Pictures should not appear in the copy; the records themselves must be written out exactly.

*Record extracts*
━━━
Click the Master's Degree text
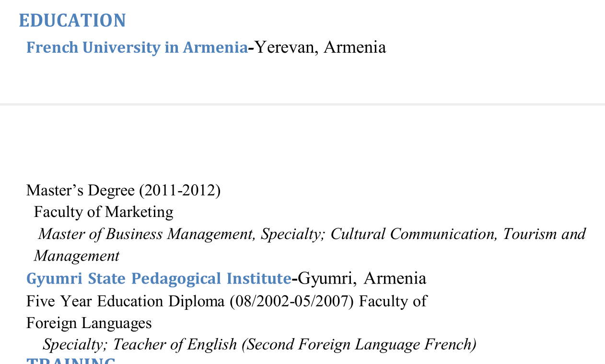 [x=81, y=191]
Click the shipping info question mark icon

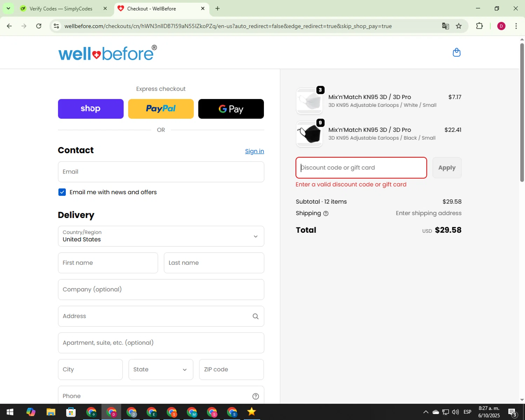click(326, 214)
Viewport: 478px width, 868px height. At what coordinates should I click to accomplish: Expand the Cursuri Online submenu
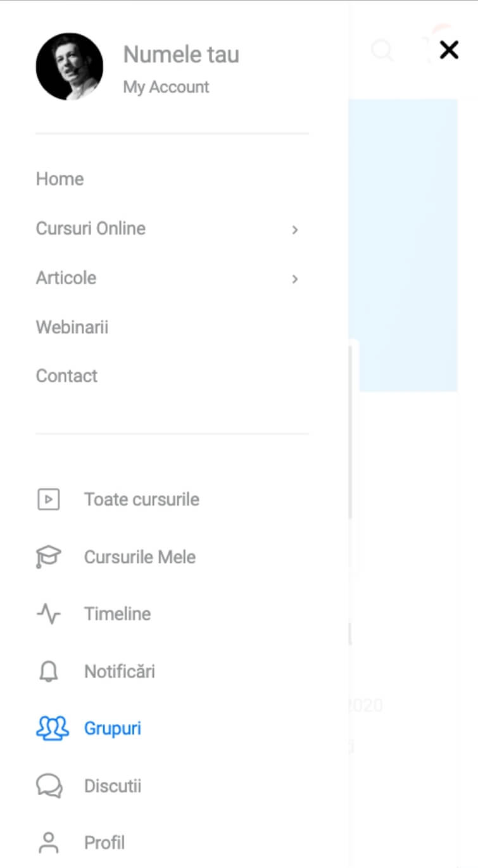(294, 229)
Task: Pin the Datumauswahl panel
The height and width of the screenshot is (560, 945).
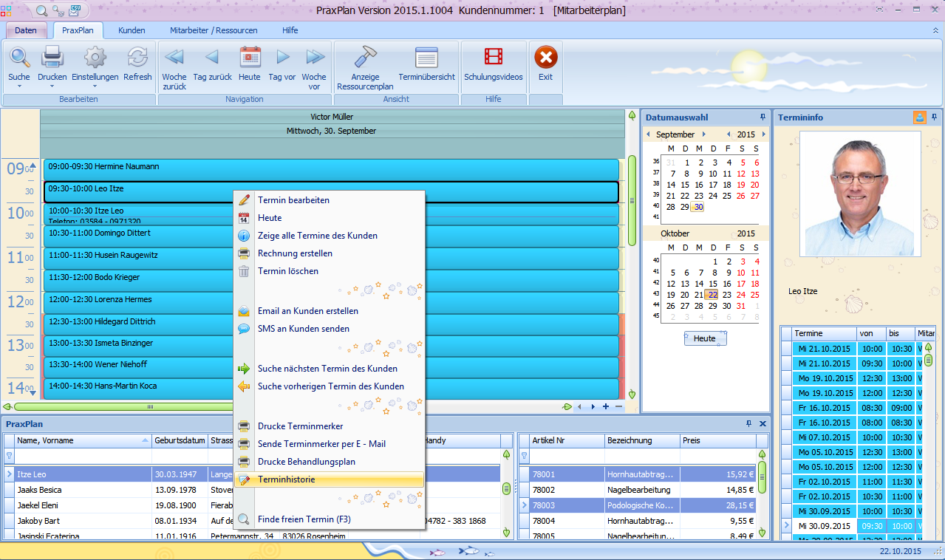Action: [x=763, y=117]
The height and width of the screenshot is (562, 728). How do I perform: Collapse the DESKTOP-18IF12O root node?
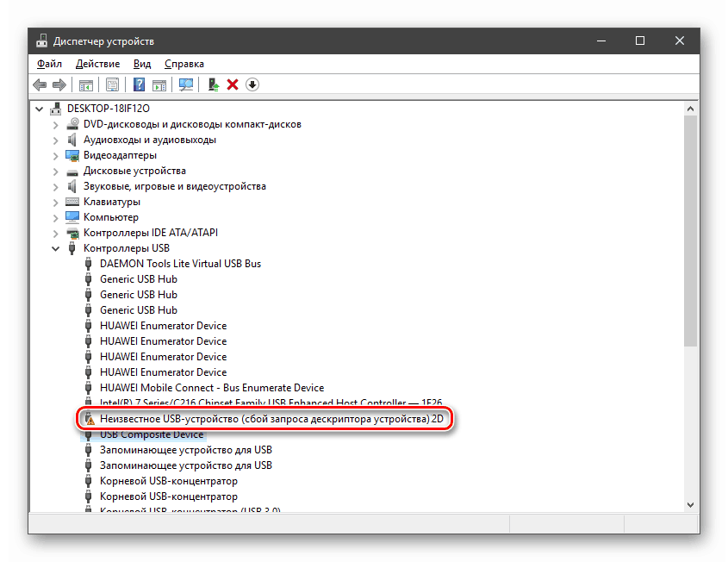39,109
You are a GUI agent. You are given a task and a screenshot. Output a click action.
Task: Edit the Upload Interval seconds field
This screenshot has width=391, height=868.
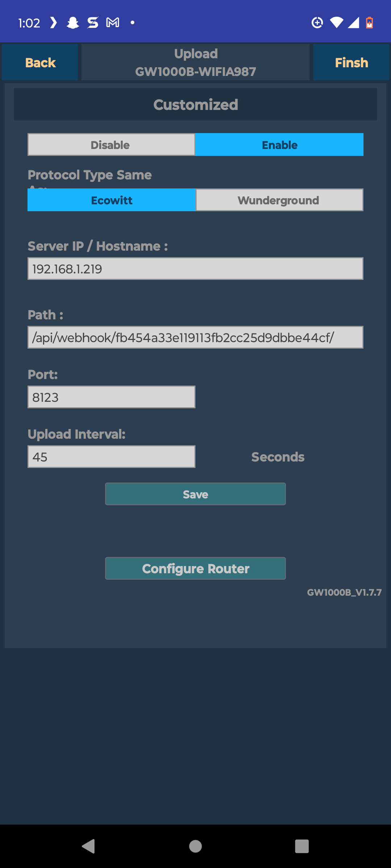click(112, 457)
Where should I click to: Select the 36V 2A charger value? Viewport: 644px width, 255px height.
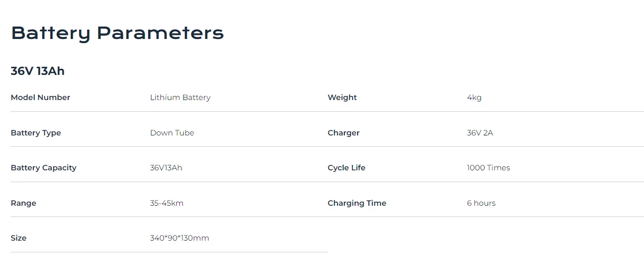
━━━
*Answer box*
Click the Master's Degree text
 [x=81, y=191]
Click the shipping info question mark icon

click(326, 214)
Viewport: 478px width, 868px height. At what coordinates should I click to accomplish: Expand the Cursuri Online submenu
(294, 229)
Task: Pin the Datumauswahl panel
The height and width of the screenshot is (560, 945).
Action: [x=763, y=117]
The height and width of the screenshot is (562, 728). How do I perform: Collapse the DESKTOP-18IF12O root node?
39,109
You are a GUI agent. You are given a task and a screenshot. Output a click action.
Task: Edit the Upload Interval seconds field
This screenshot has width=391, height=868.
click(112, 457)
Where should I click to: Select the 36V 2A charger value? Viewport: 644px width, 255px height.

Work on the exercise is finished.